If I do it with N[#, 10^4] & instead of N[#, 10^5] &, then the parallel calculation is "only" about 2 times slower. If I do it for N[Log[#], 10^4] & instead of f[], the parallel calculation is about 2--3 times faster -- something to be expected, I think. What could make f[] so drastically different from Log[]?

More importantly, why would the parallel calculation be so much slower than the non-parallel one in any case? Any fix to this? Thank you.

Answer 1

First of all I would recommend to read this answer which explains the most common pitfalls when parallelizing code in Mathematica.

I think there is nothing wrong with your code and it does what you expect it to do. There are two problems which make it perform so bad:

Communication overhead in general

Your problem is not really well suited for efficient parallel execution: you are doing a relatively cheap operation and produce a relatively large result. This will cause a relatively large overhead when the results are sent back to the master kernel.

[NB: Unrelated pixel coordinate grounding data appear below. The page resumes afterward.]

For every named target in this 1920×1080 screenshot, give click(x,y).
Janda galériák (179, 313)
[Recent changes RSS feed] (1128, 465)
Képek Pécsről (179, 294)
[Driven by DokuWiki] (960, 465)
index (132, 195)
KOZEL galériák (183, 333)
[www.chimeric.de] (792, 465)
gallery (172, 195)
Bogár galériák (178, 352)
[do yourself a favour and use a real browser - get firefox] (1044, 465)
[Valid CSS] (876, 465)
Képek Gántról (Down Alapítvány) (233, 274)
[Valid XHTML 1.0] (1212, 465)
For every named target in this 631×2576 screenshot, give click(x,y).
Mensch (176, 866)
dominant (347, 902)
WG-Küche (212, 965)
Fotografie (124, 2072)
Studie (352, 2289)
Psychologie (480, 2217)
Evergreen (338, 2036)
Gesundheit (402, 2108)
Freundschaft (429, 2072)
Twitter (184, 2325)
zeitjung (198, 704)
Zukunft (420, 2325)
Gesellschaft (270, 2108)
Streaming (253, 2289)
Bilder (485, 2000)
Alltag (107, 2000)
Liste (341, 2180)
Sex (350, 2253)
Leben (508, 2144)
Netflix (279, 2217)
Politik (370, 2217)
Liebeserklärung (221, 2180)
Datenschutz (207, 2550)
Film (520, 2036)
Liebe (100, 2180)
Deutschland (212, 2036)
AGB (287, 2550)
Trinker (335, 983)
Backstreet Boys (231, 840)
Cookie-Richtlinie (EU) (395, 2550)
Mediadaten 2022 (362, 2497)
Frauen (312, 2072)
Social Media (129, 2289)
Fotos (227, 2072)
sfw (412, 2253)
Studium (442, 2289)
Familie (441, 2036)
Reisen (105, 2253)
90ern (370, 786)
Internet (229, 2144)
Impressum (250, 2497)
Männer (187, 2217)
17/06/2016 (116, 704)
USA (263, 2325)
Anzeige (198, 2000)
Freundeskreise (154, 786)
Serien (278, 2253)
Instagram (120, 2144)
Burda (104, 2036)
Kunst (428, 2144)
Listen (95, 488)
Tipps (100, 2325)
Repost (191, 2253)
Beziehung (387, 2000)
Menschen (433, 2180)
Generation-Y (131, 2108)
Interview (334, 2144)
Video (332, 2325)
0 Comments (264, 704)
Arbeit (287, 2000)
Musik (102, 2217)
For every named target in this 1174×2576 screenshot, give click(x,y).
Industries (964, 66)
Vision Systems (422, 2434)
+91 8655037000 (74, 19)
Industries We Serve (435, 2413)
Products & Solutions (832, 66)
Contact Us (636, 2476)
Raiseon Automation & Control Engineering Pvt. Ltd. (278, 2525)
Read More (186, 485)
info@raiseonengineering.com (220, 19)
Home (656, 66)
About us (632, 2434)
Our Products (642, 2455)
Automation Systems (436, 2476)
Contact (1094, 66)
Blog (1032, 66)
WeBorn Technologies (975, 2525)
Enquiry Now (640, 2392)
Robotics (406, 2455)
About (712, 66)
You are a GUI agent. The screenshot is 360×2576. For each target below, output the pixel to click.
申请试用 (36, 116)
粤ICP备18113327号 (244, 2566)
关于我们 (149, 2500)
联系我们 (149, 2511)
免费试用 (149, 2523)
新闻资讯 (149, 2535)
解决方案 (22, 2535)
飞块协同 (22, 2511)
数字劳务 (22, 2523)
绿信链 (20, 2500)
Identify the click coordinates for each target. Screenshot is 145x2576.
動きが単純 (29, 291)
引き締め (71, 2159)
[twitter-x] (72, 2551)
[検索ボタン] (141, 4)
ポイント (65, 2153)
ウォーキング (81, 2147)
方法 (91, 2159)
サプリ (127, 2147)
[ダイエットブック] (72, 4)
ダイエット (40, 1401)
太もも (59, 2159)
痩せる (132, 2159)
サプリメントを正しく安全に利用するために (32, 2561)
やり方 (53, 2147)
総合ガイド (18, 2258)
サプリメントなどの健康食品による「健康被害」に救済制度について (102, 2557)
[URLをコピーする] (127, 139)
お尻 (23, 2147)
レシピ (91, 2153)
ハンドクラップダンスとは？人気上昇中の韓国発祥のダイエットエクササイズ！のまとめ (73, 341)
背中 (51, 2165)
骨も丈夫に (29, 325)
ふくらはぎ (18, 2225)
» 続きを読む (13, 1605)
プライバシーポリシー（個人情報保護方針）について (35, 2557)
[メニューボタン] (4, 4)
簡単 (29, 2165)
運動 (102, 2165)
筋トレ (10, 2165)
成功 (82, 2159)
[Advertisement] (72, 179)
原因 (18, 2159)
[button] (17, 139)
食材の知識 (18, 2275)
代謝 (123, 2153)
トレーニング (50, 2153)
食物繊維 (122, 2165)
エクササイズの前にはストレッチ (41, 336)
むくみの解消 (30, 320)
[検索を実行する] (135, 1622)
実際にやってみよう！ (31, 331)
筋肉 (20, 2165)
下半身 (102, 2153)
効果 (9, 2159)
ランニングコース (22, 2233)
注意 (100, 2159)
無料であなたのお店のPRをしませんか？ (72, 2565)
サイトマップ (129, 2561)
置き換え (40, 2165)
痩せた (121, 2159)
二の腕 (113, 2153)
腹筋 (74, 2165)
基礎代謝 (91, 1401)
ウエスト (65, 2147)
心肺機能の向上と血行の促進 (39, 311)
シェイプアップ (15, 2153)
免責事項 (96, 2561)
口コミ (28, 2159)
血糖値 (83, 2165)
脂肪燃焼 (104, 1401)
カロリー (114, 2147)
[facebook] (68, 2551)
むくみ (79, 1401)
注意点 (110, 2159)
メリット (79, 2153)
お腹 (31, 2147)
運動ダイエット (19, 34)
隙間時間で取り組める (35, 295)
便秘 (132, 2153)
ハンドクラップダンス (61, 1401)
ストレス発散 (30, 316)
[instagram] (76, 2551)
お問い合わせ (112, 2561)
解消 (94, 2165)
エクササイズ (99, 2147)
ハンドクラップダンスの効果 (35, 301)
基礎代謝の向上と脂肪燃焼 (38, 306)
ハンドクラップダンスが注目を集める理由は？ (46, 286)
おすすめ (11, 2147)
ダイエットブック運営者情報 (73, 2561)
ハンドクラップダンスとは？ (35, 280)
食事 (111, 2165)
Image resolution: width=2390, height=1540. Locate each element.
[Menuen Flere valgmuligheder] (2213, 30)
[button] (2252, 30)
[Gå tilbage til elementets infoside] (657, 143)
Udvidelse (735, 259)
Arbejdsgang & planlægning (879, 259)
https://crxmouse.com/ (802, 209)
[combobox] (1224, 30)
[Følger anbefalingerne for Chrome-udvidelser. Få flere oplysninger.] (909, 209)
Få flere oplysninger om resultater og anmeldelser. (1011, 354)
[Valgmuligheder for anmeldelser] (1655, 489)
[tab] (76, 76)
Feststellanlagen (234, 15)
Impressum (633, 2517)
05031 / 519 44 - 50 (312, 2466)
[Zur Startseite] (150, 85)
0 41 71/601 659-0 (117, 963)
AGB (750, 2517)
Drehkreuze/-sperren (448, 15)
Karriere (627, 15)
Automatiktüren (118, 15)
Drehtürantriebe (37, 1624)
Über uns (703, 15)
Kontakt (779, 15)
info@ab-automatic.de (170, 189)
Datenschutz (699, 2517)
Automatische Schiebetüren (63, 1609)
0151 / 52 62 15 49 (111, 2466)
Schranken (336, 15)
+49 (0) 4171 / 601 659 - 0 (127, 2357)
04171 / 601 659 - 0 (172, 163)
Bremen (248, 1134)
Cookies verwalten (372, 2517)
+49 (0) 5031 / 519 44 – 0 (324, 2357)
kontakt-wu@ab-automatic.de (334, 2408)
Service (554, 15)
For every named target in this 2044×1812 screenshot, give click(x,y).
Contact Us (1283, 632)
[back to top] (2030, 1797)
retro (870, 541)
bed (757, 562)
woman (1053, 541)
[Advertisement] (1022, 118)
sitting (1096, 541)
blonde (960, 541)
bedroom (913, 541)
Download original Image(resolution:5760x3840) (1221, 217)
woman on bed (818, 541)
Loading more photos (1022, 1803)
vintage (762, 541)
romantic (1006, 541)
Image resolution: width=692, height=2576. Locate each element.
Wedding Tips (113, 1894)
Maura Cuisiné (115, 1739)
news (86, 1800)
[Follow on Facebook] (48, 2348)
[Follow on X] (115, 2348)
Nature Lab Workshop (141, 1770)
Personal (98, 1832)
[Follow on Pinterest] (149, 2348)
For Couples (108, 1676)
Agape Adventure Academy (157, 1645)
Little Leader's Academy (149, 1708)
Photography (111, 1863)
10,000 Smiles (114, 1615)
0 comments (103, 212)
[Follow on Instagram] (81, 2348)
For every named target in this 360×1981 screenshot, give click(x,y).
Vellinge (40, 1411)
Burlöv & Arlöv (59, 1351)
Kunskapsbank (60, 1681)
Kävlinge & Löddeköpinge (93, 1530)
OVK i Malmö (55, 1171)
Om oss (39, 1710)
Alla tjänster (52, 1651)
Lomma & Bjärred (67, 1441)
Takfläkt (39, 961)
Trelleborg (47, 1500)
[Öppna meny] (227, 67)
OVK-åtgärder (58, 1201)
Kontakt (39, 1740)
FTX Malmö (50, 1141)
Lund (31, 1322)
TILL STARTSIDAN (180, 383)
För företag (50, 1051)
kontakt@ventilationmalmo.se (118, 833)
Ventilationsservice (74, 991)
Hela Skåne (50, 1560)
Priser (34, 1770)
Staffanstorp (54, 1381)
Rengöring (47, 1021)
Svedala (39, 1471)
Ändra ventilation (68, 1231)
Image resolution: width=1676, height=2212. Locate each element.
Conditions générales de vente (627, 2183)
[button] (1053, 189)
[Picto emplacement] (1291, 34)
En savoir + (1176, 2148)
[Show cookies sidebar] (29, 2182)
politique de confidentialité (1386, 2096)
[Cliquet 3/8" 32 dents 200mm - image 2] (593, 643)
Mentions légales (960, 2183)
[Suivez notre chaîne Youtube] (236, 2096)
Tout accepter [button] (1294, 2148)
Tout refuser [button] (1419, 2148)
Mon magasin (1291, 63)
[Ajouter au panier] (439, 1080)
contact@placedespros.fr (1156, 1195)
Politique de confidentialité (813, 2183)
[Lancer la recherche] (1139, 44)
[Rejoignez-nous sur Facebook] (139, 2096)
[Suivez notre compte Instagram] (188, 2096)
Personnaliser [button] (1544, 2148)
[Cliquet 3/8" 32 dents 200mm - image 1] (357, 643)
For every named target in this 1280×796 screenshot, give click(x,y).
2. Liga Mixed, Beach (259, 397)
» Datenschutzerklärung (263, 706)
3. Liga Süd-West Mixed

You can see that this is true by only returning a summary of your results, e.g. the Total or ByteCount of your results. That should show that the parallel execution really gives you some speedup:

MyParallelMap[f_, data_, kernels_] := Module[{
    chunks = chunkenize[data, Length[kernels]]
  },
  Block[{subdata},
    MapIndexed[ParallelEvaluate[subdata = #1, kernels[[First[#2]]]] &, 
    chunks];
    DistributeDefinitions[f];
    ParallelEvaluate[Map[f, subdata] // ByteCount, kernels]
  ]
]

and then compare:

MyParallelMap[f, Range[m], kernels] // ByteCount // AbsoluteTiming

to :

Map[f, Range[m]] // ByteCount // AbsoluteTiming

Mathematica specific inefficiencies

On the other hand I think your code suffers more than necessary from such communication overhead between kernels, it is not clear why it takes several seconds to copy a few megabytes from one kernel to the other. To some extend that is probably just a consequence of the high level language, but there are some cases known where Mathematica adds unnecessary inefficiencies which one could consider bugs, for references see the above link.

I think that you are suffering from one of those cases where the (unavoidable) communication overhead alone doesn't really seem to explain the differences in runtime. Unfortunately I don't know the reason or any cure for that, and as you can see from the mentioned answer it is nontrivial to identify and solve such problems.

As a final note I just wanted to mention that your code will do exactly what

 ParallelMap[f, Range[m], Method -> "CoarsestGrained"]

would do but unfortunately that has the same efficiency issues as your code.